Dave Marsh writes in South African Tourism Update:
They are calling Home Affairs Minister, Malusi Gigaba, the Tourism Terminator.
Unmoved by the evidence and growing alarm in the travel and tourism sectors about new immigration regulations, he has just reaffirmed in a joint statement with Derek Hanekom, Minister of Tourism, that they will be introduced almost unchanged on October 1.
Our main source markets for tourism will be hard hit. Most do not require a visa and tourists will depart for SA armed only with a passport. With no need to call on an SA mission, why would they think otherwise. If they are travelling with a minor they may get as far as the last leg before they are denied boarding. They will return home shattered, litigating with their travel agent and airline. There will be negative travel trade press coverage in each market about this extraordinary regulation.
SA requires the citizens of most countries to have a visa. They plan to have all our missions enabled to fingerprint and photograph applicants by October 1. They are talking about increasing the number of centres but where and when they themselves do not know at this stage – and it will not be in time.
With biometric visas issued at relatively few centres worldwide, it effectively ends the convention and group tour business as we know it. This will now be limited to those events or tours where all the participants come from the visa-free markets. An international event organiser would be foolish to ask delegates to go to a destination if it meant some of them would have to fly to another centre, or even another country, to be fingerprinted as part of the process for a visa.
Mr Minister, we have three simple questions:
1) When you say the unabridged birth certificate requirement is not uncommon in other countries, please name the countries, as we have heard of none.
2) When you say you have consulted over these regulations, please tell us with which tourism bodies and when.

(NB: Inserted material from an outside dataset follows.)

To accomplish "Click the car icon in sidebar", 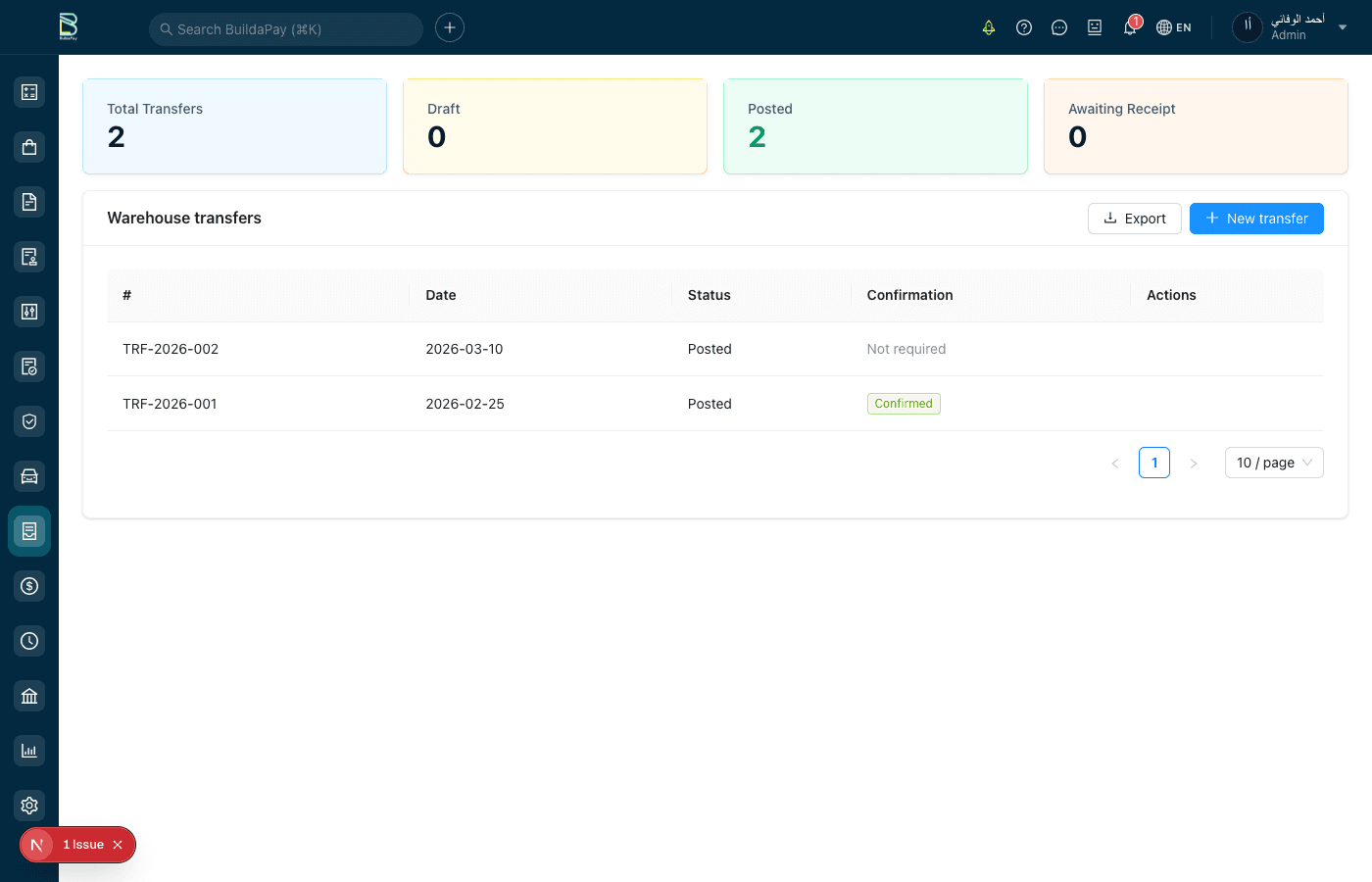I will click(29, 476).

3) Independent fact-checking organisation, Africa Check, has investigated claims that over 30 000 children are being trafficked into prostitution in SA each year. It followed up and found the NGOs were making wildly exaggerated claims to capture public attention and generate moral outrage. Ivo Vegter in the Daily Maverick reported that only a very small number of cases could be substantiated by evidence, according to the analysis. Of those, many appear to have taken place entirely within South Africa, without involving any international air travel. It is not a basis for policy. So Mr Minister, what details do you have about the international aspect of this child trafficking scourge?

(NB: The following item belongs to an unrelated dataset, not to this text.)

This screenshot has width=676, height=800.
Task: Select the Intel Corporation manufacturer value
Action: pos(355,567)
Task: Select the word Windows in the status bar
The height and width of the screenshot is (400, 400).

We may be wrong but we think the minister cannot answer any of these questions satisfactorily.
David Frost, SATSA CEO, has pointed out that there was no process of active consultation with the tourism industry. “Nor have we had sight of any economic or regulatory impact assessment study from Home Affairs,” he says.

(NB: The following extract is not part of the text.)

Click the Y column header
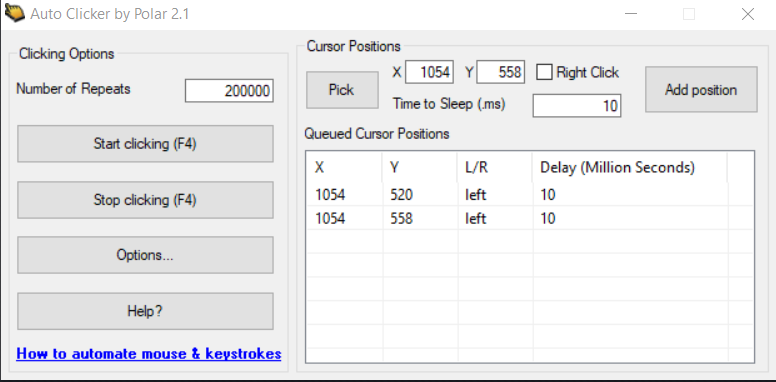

SATSA is lobbying for a 12 month postponement. “To this end we will be working closely with our fellow associations, ASATA, BARSA, SAVRALA and AASA, through the auspices of the TBCSA,” says Frost.
As this issue went to press, the Association of Southern African Travel Agents (ASATA) confirmed in a statement that it had questioned the effectiveness of the anti-child trafficking measures and also asked for a 12-month grace period.
The letter requesting a meeting with the minister that ASATA sent last month, together with four other major industry bodies, has been ignored – not even acknowledged.
We are hopeful that this madness will be stopped, because the process and foundation for this policy are so flawed that the courts would throw it out if it is challenged.
By Dave Marsh South African Tourism Update 7th August 2014
Liz at Lancaster has already had two cancellations from travellers who could not get visas.